(Task to complete) Could you transcribe every record below exactly, leaving out any pictures?

(Stored items from a collection)
+-------+

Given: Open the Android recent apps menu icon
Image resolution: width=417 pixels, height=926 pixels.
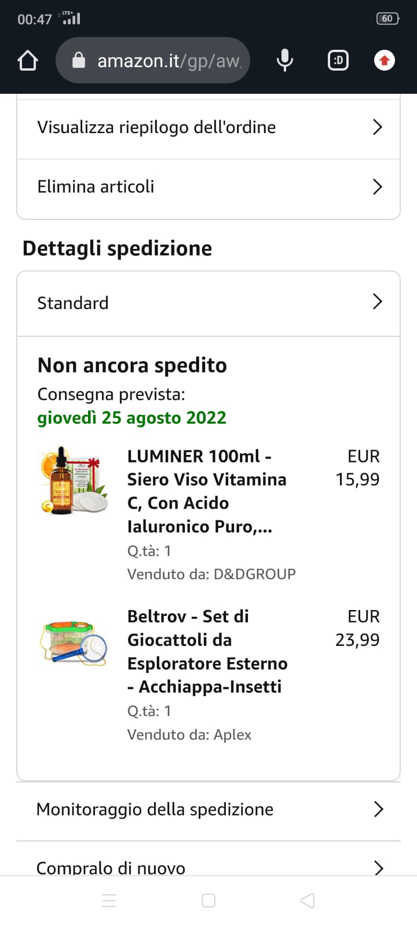Looking at the screenshot, I should point(109,901).
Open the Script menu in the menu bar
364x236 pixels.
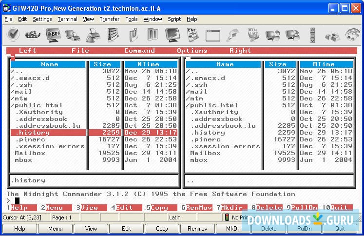(x=174, y=19)
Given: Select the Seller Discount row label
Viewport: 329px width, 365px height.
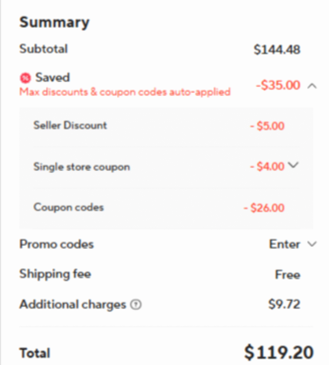Looking at the screenshot, I should pyautogui.click(x=70, y=125).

+-------+

(Your solution)
Given: Open the Android recent apps menu icon
Image resolution: width=417 pixels, height=926 pixels.
Looking at the screenshot, I should point(109,901).
Open the Script menu in the menu bar
364x236 pixels.
(x=174, y=19)
Given: Select the Seller Discount row label
Viewport: 329px width, 365px height.
Looking at the screenshot, I should pyautogui.click(x=70, y=125).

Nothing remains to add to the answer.